**REQUIRED WORK:** From the line containing "Task: Click the share icon button" to the end of the records, print every line exactly, both ends included, and leave out the pictures.

-- Opening Marker --

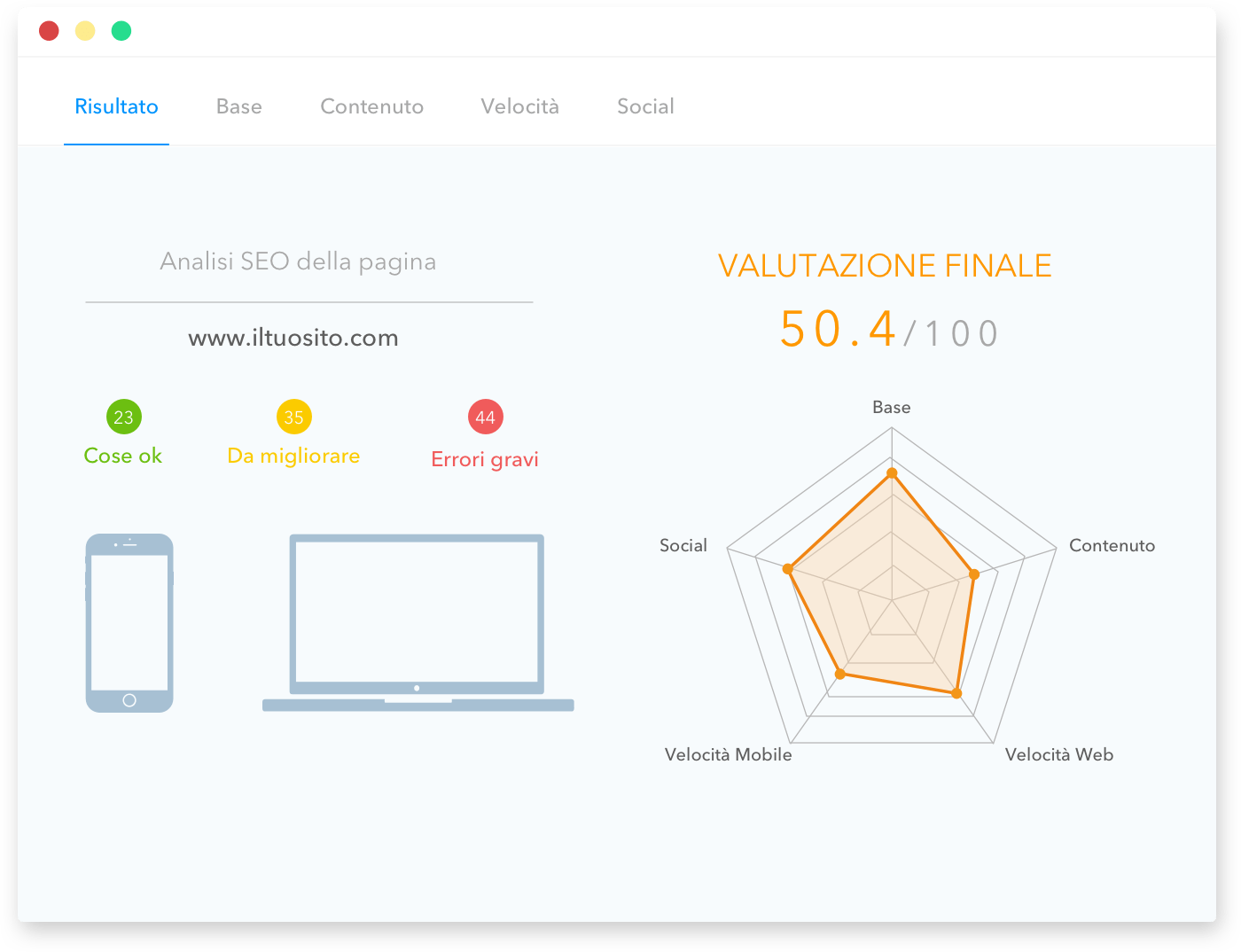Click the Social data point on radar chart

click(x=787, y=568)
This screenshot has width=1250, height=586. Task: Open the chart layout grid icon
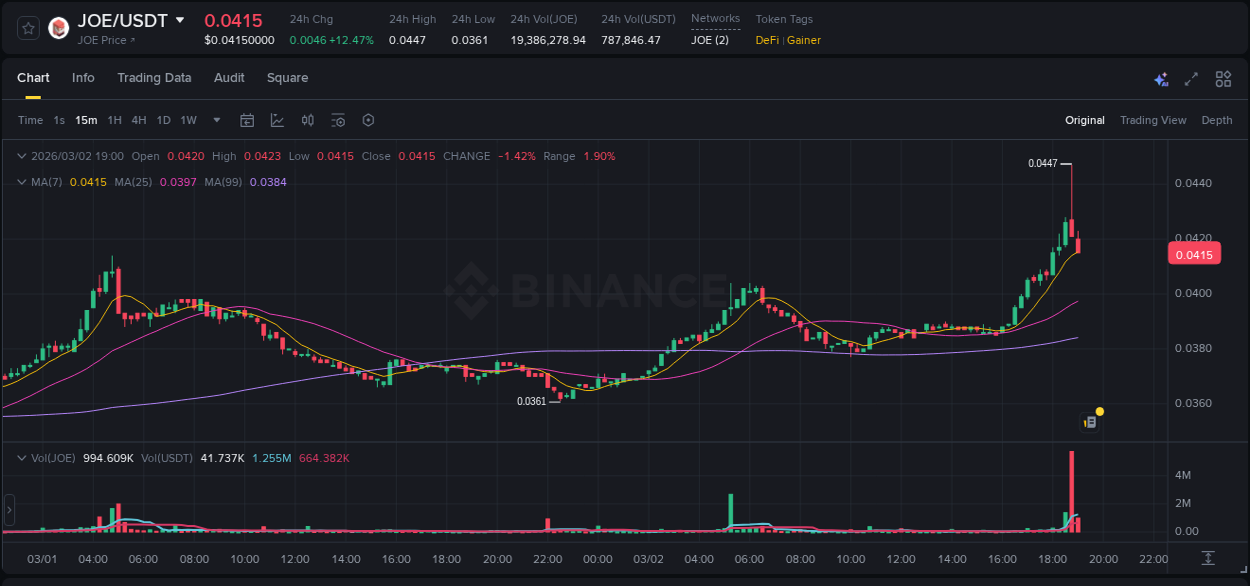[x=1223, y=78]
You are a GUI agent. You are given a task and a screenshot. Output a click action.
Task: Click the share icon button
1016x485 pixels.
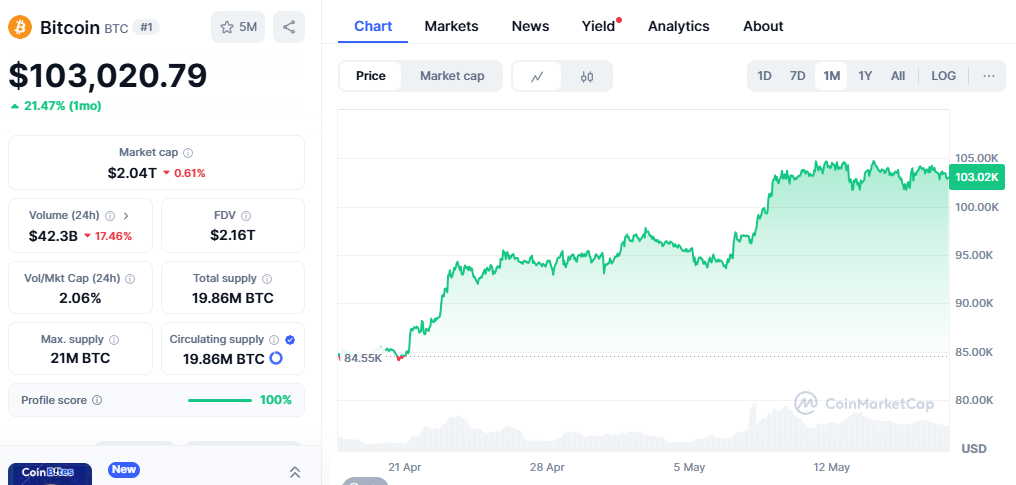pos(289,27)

-- Closing Marker --

**THE COMPLETED TASK:**
Task: Click the share icon button
1016x485 pixels.
pos(289,27)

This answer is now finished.